I'm Famous
So I don't like to toot my own horn or anything...but...people know me. I can't help it. Life just threw me the bone and I bit onto it...and what a ride it's been.
How, you ask? Well some of you blog readers might remember just a few short months ago a little story about a snake invading my toilet. Seems that the story is national. I thought it was kept fairly quiet...told amongst a few locals. Nope. I. Was. Wrong.
My former employer, The Fort Scott Tribune, decided to publish that little story in the print edition of the paper rather than just let it be viewed online. Now, it seems, every living person knows what goes on in my toilet. From what I'm told there are people who have read the blog in Minnesota, Florida, Missouri (not a shocker). There have even been attempts to get me on Jay Leno and David Letterman to talk about what happened.
I always thought I'd be famous but not for blowing up a toilet with a shotgun because a snake was hiding inside. Now I get "Hey snake man!", "Seen any snakes lately?", "Can you take care of a problem I have in my toilet?"
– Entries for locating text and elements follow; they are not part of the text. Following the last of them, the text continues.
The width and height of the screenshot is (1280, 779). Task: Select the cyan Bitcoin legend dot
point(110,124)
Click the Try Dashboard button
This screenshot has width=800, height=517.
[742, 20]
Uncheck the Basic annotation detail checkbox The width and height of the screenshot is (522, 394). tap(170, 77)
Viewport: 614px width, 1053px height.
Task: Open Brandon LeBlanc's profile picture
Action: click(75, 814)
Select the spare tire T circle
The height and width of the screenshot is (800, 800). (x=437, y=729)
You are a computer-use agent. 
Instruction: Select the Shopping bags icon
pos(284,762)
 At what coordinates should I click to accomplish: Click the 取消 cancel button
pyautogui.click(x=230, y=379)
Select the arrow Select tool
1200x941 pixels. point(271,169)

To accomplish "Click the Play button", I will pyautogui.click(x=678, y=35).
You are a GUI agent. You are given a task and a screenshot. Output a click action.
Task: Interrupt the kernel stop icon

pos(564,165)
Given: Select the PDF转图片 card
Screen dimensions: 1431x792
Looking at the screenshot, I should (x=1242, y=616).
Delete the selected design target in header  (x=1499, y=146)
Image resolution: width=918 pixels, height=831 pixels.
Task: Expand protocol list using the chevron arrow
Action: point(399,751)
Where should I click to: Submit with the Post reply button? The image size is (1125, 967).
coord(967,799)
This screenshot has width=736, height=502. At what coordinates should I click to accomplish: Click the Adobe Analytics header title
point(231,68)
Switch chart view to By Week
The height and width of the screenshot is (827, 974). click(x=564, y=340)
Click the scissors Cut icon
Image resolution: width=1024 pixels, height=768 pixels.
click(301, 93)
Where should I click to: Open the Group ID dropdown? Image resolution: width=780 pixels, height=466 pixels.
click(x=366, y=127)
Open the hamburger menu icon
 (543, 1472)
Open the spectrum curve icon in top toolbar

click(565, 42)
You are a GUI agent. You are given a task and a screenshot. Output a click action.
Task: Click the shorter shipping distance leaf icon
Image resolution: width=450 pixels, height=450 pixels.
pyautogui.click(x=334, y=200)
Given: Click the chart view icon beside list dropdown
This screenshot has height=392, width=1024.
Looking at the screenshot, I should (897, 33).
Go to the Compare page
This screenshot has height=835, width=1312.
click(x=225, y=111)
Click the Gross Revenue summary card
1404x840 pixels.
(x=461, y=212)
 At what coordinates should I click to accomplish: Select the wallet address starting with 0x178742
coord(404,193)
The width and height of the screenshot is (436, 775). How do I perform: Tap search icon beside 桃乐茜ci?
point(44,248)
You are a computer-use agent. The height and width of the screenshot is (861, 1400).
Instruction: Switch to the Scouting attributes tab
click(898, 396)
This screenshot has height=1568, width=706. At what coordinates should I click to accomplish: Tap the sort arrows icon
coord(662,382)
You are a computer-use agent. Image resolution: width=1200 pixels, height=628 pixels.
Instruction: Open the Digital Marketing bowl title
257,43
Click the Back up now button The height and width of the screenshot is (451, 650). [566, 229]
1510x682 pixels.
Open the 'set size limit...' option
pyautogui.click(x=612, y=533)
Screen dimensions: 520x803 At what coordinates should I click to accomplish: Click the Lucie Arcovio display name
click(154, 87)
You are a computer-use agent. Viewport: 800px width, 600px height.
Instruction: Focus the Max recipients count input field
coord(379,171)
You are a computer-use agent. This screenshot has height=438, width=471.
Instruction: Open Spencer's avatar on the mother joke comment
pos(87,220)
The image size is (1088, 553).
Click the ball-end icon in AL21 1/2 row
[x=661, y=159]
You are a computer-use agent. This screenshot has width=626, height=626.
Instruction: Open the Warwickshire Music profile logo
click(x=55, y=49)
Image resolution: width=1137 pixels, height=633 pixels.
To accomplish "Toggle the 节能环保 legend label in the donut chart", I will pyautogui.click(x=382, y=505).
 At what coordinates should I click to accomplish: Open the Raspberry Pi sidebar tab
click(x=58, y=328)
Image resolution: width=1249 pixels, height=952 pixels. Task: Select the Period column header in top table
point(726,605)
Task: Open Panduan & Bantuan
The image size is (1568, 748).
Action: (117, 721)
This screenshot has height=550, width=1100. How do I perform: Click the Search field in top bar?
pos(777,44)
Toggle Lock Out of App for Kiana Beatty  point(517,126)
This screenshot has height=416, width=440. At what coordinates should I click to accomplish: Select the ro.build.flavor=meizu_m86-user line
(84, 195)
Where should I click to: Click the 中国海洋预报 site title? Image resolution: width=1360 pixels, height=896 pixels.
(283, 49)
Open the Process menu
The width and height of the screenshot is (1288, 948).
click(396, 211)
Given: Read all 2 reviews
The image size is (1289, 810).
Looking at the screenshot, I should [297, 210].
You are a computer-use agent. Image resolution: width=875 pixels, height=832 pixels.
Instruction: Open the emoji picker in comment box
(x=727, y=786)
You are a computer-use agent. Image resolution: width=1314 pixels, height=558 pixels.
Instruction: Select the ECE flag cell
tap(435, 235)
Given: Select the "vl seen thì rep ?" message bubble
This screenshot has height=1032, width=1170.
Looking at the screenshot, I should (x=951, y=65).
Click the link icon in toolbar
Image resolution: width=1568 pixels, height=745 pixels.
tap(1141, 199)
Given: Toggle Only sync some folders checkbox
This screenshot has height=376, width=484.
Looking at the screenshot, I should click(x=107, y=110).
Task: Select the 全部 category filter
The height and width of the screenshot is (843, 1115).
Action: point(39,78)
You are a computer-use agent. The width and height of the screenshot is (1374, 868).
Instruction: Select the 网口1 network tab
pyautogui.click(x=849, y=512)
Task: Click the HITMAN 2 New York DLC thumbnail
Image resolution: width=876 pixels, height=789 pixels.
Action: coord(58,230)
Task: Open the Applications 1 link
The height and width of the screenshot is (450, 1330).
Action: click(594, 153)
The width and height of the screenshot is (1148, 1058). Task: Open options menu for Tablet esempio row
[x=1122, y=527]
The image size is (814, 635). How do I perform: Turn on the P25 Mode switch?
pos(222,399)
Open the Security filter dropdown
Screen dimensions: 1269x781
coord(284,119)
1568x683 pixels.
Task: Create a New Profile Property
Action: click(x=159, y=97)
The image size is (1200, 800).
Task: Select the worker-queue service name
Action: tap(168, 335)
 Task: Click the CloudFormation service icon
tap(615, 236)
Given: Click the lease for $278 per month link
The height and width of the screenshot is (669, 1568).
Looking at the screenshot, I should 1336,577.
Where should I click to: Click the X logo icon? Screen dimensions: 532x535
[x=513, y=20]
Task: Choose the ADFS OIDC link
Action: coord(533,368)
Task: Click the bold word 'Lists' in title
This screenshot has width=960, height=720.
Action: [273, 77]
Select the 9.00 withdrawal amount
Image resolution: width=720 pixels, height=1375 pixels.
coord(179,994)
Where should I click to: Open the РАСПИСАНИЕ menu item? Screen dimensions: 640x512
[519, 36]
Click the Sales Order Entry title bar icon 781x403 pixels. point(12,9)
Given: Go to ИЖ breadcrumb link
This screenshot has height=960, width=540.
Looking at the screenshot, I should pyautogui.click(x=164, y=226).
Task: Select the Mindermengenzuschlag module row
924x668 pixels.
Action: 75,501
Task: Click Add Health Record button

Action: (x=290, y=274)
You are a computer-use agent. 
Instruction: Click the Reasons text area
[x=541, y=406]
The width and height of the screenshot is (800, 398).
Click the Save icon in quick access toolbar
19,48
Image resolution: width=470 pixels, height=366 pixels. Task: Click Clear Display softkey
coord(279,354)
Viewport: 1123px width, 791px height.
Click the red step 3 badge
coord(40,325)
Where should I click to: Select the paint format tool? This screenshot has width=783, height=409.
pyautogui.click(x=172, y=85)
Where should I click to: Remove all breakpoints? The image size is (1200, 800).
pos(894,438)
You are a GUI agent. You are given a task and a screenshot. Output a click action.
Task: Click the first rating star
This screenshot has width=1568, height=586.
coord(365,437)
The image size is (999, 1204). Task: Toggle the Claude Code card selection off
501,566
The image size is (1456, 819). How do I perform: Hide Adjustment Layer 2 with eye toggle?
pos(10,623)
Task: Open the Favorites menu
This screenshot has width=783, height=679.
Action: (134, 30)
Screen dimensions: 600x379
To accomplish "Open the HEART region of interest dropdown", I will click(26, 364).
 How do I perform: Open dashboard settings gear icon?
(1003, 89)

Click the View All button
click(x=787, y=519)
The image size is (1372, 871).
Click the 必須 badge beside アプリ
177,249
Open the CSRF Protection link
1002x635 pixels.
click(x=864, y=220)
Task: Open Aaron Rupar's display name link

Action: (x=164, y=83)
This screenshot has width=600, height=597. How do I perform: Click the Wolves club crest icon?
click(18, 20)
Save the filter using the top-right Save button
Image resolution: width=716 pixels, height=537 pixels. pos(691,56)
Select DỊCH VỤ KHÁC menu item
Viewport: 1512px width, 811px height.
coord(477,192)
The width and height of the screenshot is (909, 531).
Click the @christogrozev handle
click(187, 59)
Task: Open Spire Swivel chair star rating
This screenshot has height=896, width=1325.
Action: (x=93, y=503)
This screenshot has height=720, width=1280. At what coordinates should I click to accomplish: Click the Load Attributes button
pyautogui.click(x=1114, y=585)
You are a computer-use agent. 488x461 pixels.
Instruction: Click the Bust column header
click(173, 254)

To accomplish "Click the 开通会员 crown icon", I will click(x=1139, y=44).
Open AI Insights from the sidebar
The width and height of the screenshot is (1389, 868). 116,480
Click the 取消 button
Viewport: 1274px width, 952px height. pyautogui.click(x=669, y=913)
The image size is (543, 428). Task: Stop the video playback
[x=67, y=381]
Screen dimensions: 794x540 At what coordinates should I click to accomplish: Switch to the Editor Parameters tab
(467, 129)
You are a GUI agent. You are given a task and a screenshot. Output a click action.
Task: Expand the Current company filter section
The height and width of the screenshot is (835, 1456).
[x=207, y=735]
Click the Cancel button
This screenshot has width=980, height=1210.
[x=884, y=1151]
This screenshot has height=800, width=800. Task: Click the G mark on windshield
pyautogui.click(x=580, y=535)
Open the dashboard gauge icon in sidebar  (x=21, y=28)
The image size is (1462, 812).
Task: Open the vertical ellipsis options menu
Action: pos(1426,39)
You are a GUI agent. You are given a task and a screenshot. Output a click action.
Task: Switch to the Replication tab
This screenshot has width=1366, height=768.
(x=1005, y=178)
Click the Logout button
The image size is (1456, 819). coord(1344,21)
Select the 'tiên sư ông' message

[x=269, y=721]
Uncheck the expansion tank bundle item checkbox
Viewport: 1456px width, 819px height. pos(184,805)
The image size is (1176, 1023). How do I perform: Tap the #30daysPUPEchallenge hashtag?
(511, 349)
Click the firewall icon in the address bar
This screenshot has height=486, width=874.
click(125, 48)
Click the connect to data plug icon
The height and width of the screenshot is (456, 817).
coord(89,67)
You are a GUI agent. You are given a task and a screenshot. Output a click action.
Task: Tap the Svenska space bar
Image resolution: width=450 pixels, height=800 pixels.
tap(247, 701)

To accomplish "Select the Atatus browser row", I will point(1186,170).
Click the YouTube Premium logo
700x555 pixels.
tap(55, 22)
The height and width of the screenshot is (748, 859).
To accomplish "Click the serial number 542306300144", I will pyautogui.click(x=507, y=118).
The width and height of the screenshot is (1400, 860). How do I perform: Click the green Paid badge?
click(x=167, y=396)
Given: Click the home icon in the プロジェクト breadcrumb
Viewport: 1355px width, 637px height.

If this is what fame is like...I'm not sure I want any part of it!
Enough of that!
Mercy's Capture the Spirit Gala was pretty amazing Saturday evening. I must say that I've had fun experiences at past galas and I've been to a few that really weren't my cup of tea. This one, however, was pretty righteous. From Mr. Bachelor riding in on his golden chariot, aka a helicopter, and then speeding through the old Wal-Mart on a Harley before brandishing a gun and finding a gigantic, not even close to real looking diamond, to a pretty good helping of green beans...it was a pretty sweet event. Major props go out to the steering committee that made it all happen.